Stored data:
+++++

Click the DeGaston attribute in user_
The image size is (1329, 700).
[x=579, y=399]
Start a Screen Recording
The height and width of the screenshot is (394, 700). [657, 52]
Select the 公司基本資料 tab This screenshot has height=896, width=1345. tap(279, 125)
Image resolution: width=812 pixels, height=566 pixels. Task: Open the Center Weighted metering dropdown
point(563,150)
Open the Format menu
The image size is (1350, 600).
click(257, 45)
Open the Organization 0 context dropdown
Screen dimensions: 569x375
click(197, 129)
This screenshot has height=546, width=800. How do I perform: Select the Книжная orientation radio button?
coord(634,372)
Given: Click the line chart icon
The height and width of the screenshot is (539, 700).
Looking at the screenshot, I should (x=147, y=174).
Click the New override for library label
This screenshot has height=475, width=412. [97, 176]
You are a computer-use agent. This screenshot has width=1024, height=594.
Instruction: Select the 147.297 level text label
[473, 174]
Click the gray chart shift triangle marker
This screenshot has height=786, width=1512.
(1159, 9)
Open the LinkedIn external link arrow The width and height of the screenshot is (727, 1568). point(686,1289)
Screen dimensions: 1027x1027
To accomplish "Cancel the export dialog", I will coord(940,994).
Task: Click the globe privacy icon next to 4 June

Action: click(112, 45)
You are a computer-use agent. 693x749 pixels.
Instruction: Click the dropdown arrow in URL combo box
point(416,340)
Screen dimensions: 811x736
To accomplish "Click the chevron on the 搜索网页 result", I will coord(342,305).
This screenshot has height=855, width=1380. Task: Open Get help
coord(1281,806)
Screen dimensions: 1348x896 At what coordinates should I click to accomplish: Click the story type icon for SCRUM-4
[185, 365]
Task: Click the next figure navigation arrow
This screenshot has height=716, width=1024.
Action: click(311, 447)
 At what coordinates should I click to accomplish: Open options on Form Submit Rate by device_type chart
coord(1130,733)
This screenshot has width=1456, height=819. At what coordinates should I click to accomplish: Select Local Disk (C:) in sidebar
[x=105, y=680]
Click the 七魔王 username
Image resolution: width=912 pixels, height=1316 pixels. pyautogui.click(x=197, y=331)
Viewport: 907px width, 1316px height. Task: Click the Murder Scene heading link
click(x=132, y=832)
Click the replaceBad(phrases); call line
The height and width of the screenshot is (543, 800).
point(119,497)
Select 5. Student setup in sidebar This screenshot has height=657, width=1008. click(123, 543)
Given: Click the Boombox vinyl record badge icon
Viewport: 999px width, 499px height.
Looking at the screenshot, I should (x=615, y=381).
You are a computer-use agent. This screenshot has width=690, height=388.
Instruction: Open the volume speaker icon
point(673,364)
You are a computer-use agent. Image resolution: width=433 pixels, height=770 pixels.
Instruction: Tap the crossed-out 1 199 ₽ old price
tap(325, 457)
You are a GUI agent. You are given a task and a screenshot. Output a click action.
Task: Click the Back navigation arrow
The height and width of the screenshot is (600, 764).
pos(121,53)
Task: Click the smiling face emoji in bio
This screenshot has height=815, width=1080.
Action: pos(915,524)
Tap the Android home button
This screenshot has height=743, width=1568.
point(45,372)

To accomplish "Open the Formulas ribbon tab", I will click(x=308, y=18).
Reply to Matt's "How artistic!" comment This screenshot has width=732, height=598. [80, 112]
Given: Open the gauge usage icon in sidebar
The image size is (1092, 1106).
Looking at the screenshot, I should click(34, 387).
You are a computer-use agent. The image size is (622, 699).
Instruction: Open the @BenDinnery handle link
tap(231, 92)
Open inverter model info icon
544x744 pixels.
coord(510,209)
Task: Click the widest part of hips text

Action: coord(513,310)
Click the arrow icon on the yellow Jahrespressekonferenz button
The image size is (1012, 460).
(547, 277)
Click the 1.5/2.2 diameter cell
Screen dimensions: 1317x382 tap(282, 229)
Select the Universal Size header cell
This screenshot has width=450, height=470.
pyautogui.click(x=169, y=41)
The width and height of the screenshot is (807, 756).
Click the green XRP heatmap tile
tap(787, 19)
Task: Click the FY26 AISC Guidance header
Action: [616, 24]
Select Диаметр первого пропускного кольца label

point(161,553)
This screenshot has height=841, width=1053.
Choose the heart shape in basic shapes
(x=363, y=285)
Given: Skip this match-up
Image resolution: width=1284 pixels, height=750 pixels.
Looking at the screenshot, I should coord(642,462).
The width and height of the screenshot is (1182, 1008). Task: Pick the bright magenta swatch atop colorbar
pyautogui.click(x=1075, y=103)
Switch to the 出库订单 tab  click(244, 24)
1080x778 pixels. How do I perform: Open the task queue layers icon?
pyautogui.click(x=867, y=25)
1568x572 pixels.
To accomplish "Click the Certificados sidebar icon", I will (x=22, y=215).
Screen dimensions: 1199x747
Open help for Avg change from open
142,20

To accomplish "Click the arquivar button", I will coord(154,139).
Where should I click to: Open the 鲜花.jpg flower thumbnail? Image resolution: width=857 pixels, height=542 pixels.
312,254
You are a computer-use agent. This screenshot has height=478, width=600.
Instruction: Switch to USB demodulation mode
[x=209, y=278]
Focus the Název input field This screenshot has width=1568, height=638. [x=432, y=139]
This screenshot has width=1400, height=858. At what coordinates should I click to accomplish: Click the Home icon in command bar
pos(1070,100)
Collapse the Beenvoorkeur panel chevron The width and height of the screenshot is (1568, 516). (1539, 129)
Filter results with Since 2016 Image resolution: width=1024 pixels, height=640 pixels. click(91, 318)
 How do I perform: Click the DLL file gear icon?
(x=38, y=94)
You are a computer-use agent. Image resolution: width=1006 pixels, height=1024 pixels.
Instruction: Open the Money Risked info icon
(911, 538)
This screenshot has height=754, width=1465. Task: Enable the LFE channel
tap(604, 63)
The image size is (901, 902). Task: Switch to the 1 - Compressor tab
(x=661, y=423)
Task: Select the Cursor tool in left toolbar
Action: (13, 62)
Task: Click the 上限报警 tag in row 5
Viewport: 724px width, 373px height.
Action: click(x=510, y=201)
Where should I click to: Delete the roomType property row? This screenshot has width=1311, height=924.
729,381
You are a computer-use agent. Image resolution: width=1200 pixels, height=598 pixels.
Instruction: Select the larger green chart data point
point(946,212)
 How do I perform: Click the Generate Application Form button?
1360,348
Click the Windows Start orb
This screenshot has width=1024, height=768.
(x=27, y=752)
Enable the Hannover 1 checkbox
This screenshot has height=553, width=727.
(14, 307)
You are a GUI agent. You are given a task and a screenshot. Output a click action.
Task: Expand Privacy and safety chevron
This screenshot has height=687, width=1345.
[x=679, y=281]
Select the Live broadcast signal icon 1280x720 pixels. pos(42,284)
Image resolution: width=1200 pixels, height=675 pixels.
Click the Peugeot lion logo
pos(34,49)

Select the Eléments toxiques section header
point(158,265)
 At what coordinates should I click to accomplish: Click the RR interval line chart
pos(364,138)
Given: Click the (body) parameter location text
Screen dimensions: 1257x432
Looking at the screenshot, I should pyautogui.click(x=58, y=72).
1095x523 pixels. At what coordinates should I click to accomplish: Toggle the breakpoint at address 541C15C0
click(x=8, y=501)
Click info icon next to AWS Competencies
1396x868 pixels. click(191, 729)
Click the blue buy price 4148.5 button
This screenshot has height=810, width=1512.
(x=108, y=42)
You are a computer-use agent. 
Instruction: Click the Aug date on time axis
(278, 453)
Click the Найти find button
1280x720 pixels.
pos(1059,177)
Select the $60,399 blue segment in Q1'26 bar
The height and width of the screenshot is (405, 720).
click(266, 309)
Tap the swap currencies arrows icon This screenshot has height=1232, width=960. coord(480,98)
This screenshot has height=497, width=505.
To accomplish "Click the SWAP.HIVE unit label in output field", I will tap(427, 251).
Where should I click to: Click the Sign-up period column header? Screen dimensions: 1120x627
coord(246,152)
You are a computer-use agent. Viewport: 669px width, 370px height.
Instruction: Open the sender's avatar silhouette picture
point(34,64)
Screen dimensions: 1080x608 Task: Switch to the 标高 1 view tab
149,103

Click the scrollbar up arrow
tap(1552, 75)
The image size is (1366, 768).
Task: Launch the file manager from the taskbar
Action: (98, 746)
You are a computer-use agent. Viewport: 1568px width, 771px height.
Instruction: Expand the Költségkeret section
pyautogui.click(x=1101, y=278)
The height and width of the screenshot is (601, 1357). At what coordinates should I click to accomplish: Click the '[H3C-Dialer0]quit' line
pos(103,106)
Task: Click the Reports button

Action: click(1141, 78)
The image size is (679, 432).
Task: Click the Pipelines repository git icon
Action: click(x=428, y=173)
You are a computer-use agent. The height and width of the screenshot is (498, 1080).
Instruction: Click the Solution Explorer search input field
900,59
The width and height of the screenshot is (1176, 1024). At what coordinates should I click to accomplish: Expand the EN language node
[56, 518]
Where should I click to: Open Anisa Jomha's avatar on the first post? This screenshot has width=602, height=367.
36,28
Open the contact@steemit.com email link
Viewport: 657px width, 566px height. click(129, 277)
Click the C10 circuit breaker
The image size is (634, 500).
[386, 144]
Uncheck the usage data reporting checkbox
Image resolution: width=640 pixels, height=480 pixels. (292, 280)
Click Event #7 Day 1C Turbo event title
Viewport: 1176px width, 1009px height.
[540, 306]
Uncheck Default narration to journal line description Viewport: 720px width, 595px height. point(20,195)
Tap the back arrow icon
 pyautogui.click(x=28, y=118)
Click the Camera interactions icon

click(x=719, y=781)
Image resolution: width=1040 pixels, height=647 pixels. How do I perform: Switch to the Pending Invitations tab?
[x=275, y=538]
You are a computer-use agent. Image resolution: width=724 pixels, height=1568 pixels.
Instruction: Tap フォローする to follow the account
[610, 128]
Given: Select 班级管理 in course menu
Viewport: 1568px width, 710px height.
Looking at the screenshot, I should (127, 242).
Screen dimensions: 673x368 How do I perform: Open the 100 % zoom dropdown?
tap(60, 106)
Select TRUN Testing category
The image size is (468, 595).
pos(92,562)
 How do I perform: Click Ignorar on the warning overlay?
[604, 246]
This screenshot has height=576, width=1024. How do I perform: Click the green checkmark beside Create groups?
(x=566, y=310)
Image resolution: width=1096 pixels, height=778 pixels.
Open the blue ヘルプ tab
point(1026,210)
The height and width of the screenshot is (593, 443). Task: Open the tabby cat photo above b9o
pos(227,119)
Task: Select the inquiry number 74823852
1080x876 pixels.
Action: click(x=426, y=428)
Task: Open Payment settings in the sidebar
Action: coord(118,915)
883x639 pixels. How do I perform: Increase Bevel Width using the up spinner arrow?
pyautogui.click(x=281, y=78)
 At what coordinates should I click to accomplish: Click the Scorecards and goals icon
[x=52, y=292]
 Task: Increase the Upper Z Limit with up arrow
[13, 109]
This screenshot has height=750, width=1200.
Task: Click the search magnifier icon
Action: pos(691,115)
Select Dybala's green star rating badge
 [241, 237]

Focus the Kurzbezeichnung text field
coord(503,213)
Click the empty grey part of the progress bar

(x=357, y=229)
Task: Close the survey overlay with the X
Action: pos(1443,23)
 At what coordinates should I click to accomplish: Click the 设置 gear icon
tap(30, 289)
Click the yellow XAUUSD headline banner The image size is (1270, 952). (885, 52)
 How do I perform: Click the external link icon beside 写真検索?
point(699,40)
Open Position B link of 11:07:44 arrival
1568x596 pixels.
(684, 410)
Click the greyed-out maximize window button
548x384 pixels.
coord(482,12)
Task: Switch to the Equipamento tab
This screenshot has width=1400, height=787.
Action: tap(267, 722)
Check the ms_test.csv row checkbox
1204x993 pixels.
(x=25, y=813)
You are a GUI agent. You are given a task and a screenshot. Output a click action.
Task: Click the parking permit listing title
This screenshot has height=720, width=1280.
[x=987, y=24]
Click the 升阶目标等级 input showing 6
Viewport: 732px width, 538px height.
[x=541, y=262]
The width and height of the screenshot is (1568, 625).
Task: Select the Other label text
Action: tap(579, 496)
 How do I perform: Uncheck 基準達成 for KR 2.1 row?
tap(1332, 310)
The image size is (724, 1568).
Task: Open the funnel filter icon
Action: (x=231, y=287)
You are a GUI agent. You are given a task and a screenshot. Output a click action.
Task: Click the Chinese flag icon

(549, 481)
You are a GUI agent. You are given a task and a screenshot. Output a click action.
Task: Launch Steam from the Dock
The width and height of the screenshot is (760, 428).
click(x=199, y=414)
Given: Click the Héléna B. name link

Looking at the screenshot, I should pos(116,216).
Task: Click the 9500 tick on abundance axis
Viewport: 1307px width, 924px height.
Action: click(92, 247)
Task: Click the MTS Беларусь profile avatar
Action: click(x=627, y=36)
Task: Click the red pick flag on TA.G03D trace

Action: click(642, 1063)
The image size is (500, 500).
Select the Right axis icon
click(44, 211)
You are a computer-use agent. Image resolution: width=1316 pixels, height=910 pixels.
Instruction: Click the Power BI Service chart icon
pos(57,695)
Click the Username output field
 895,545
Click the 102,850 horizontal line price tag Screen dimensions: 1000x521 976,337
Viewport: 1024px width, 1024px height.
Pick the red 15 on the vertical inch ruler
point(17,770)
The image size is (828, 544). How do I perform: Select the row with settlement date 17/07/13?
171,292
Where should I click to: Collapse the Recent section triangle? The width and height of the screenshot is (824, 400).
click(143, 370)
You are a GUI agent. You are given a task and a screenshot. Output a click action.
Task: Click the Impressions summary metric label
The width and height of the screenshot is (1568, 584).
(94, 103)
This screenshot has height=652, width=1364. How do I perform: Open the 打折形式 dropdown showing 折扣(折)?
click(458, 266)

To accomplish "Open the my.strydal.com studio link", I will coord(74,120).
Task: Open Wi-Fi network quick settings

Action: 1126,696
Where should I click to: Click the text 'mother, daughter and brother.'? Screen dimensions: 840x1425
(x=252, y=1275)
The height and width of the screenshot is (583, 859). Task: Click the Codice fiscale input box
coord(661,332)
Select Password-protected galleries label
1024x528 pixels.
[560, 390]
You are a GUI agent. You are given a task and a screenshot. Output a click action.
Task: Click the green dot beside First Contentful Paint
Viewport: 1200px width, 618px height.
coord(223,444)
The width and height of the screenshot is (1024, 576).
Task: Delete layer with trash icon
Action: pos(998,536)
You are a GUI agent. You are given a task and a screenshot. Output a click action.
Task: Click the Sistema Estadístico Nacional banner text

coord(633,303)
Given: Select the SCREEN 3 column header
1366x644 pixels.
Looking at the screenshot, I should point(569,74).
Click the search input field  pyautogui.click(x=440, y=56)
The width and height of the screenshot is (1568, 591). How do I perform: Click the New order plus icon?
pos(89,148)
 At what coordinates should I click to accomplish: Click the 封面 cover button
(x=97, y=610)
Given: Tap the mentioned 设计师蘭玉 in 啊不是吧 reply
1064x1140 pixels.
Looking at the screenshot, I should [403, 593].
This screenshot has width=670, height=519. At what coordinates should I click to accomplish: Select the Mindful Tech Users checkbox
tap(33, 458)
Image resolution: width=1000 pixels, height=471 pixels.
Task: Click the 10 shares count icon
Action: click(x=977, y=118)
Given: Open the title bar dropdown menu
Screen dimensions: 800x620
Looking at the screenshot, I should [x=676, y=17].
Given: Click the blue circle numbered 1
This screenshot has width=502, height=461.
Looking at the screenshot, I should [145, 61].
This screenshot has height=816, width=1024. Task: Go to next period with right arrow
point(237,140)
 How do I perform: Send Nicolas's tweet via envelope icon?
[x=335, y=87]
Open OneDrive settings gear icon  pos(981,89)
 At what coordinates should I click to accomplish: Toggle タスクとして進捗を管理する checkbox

+++++

→ **Work required**
Reply with the lines from the first line of the entries through the line that contains "Select the 公司基本資料", repeated exactly with both ends kept, and with nothing else.

→ **Result of the exercise**
Click the DeGaston attribute in user_
The image size is (1329, 700).
[x=579, y=399]
Start a Screen Recording
The height and width of the screenshot is (394, 700). [657, 52]
Select the 公司基本資料 tab This screenshot has height=896, width=1345. tap(279, 125)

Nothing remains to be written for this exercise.